**Text section**.
-=-=-=-=-

I could tell I’d gone too far. “No dear. The last time we made the trip to his sister’s grave, we promised if anything happened to either of us, the one left would continue the tradition. Case closed.” She said a quick good-bye and I said a quick prayer that she’d be safe.
That last Memorial Day of her life, Mom zipped down to Sunset Memorial Gardens in her blue Oldsmobile to pay tribute to her dead husband and his sister. I can see her as if I had been there. So small that only her curly white hair was visible, she looked like a q-tip behind the steering wheel. In a cardboard box in the trunk would be a brown whisk broom, a small gardening shovel and a pair of scissors. And candy-coated peanuts and butterscotch bits, “Just in case.”
She’d be wearing jeans with an elastic waistband, her sweatshirt with American flags embroidered across the front and white Ked’s tennies. She’d have a hankie tucked into her sleeve, “Just in case.”
She’d cut the dead grass from around the grave and make an edging around the stone. She’d plant the geraniums in green tin vases and place them at the top of the marker. She’d gather the grass clippings into a plastic baggie.
I see all this because I accompanied her the first two years after my stepfather died. After that I wasn’t allowed back. Maybe I didn’t take it seriously enough.
Memorial Day was sacred to our family. Every year our parents took the five of us children from Minneapolis to St. Peter to put flowers on the graves of my mother’s parents. Both had died before I was born.

-=-=-=-=-

**Assignment 1**.
In the Memorial Day memoir, where did the family go each year to put flowers on the graves of the mother's parents?
**Assignment 2**.
Pick up the Memorial Day memoir after its final sentence and keep writing it.
The entries have nothing to do with the Memorial Day memoir.

-=-=-=-=-

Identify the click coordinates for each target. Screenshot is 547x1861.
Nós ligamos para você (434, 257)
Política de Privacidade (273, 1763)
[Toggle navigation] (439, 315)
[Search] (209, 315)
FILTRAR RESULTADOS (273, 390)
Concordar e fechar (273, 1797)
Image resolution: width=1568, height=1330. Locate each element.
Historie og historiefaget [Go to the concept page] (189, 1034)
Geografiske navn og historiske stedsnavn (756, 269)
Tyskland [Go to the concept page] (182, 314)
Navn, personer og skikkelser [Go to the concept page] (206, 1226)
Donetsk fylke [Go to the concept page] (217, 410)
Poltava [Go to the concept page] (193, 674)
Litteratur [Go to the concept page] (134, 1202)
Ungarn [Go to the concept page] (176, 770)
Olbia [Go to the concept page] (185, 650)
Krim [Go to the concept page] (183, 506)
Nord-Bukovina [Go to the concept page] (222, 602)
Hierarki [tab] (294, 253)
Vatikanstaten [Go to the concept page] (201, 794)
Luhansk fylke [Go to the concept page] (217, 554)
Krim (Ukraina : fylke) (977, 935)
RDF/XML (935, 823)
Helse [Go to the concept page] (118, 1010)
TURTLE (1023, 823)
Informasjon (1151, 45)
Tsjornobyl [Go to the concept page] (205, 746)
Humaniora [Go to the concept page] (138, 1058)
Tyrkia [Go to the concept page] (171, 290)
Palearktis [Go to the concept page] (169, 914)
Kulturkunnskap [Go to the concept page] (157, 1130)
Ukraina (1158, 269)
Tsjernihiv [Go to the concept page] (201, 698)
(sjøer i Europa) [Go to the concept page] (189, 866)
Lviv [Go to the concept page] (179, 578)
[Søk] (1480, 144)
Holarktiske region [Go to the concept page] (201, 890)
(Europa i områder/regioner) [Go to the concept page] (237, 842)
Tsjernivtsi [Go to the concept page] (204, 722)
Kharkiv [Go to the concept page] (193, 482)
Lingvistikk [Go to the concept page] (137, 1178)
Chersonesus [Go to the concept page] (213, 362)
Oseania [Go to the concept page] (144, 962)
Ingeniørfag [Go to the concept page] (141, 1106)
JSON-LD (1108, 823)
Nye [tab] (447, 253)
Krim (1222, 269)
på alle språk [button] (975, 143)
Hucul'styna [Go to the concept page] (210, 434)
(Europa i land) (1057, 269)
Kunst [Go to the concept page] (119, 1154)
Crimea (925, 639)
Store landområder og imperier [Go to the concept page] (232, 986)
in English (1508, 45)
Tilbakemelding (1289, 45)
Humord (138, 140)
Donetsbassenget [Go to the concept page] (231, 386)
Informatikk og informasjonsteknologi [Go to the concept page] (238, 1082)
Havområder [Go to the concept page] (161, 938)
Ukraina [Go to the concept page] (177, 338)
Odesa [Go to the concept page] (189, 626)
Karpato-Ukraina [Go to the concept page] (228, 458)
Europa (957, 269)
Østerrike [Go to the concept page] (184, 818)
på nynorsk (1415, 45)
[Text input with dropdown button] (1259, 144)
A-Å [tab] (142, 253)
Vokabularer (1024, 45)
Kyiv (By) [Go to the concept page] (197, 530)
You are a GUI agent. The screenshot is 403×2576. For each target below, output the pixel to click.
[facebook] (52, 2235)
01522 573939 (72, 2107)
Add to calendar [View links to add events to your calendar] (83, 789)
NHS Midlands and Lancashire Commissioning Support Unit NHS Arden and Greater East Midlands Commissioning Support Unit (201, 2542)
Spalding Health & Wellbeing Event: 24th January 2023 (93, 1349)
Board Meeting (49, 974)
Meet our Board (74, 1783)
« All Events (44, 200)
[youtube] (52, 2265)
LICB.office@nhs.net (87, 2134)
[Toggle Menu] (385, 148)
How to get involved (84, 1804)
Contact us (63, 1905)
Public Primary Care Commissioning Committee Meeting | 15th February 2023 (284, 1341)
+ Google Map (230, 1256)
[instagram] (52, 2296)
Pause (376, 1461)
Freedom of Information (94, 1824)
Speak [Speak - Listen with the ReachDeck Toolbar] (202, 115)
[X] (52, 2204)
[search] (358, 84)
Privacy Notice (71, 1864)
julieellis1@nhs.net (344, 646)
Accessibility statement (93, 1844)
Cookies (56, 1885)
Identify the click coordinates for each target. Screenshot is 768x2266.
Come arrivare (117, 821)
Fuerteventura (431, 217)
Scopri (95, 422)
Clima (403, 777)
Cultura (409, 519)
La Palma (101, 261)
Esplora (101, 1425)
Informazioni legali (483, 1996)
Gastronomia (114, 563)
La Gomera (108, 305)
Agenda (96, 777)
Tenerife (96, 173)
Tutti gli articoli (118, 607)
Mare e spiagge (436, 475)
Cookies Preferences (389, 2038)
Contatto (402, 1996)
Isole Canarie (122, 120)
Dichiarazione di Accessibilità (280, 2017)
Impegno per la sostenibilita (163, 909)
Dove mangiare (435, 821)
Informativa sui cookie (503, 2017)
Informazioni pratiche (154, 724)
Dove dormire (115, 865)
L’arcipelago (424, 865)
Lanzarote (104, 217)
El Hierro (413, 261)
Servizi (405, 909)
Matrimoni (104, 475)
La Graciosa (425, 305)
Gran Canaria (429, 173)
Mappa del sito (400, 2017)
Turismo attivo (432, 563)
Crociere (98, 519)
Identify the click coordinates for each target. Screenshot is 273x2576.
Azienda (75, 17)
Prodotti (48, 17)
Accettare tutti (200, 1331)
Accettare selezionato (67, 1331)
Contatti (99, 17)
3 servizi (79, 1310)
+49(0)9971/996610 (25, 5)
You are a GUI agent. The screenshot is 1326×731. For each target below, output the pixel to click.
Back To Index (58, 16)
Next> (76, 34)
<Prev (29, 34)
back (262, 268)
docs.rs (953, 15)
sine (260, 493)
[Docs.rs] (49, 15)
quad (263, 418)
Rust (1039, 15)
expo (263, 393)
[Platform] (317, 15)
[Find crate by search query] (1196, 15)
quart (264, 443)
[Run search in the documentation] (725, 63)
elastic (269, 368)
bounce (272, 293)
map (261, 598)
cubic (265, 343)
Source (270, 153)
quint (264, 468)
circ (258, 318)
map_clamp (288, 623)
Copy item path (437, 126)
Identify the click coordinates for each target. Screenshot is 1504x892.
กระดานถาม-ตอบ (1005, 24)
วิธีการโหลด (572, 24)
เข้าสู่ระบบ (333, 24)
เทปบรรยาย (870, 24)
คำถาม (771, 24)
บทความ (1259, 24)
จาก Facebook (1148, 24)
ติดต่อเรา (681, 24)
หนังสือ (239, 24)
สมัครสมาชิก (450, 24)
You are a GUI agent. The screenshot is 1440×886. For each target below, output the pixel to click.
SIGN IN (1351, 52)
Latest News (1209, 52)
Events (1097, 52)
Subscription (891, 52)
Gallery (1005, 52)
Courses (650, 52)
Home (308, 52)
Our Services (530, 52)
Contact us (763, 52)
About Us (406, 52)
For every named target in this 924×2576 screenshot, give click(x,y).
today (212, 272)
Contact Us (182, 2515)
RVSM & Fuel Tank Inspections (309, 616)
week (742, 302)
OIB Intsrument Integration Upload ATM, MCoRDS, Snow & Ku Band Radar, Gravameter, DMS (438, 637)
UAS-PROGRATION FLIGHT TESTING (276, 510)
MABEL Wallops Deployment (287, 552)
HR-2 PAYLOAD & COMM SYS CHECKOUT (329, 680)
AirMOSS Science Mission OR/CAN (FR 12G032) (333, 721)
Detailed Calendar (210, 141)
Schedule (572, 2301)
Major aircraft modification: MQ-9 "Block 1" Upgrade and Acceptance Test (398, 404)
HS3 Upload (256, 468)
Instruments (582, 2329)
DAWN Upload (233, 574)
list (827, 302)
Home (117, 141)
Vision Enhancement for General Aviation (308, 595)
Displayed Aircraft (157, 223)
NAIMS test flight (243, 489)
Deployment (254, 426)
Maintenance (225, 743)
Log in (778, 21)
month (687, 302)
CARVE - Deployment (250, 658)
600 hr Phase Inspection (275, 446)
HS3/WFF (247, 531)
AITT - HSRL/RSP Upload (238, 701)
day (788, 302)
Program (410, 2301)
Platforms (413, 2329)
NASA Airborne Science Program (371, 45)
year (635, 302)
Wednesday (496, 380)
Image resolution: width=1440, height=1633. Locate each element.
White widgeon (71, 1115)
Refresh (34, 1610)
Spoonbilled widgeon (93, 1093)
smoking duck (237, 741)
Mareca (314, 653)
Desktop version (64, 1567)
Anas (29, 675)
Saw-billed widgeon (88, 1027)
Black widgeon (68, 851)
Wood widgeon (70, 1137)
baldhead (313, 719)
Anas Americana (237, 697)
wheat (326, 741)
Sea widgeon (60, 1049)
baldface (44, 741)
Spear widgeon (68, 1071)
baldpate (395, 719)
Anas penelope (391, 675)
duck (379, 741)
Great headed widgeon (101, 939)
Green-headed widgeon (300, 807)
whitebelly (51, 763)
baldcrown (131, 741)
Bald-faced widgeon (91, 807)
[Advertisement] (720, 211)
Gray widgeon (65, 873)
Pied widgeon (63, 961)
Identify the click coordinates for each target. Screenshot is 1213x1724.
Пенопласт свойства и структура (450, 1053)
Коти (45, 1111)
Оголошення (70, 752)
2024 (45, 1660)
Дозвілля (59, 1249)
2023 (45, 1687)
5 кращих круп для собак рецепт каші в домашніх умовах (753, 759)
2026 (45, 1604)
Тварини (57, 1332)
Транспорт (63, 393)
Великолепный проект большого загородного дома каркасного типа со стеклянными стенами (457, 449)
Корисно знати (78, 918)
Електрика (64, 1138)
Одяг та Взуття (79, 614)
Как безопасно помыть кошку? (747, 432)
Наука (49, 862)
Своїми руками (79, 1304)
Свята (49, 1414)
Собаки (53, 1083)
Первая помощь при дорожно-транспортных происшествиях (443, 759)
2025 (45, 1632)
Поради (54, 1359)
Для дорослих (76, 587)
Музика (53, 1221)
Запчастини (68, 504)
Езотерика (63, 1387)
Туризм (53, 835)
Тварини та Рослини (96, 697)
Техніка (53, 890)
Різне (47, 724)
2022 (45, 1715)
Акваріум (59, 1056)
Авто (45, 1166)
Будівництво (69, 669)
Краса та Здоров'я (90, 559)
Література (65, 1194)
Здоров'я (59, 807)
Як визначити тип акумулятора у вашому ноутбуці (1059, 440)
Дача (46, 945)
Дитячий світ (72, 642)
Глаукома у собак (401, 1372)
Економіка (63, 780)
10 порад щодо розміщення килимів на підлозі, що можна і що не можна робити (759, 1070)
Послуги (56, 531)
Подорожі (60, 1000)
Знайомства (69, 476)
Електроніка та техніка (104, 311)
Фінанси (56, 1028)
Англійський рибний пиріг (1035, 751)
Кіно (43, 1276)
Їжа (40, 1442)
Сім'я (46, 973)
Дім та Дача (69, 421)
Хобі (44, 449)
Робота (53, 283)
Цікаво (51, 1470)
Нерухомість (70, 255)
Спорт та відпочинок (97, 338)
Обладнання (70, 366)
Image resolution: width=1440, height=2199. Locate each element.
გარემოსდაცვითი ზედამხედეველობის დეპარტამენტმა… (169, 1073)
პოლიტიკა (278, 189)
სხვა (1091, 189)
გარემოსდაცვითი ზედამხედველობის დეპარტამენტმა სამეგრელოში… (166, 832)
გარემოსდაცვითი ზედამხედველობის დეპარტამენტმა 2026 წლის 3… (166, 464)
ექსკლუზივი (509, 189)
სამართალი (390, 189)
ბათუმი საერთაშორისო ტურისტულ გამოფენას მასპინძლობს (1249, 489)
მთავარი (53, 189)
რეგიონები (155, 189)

-=-=-=-=-

**Task result 1**.
They went from Minneapolis to St. Peter.

**Task result 2**.
After being cooped up in the car, we children scrambled to the grave site, running between the headstones. “I think it’s this way,” was followed by “No, it’s over there,” before we ended up at the right place. Mom knelt, then Dad, then the five of us. I never knew what to say to these strangers buried beneath the Elmquist stone.
Years later, after Dad’s parents died, we stopped in St. Paul on the way back from St. Peter, to put flowers on their graves. I was thirteen and felt foolish kneeling on the prickly grass. Should I pray to God? Nana and Papa? I clasped my hands, bent my head and moved my lips around. Three years later my parents were divorced; our traveling cemetery show ended.
Mom passed away five years ago. A heart attack. It happened so fast I never got to say good-bye. We drove to Brainerd twice that week. Once to make funeral arrangements and again for the memorial service.
“It’s not that long a drive,” my husband said. “Why didn’t we make it more often?”
“It seemed farther.”
We cleaned out Mom’s car and found the cardboard box with the cemetery tools. “I’ll keep those,” I told my husband.
“I’ll put them in the trunk of your car,” he said. “And some of her candy,” just in case.”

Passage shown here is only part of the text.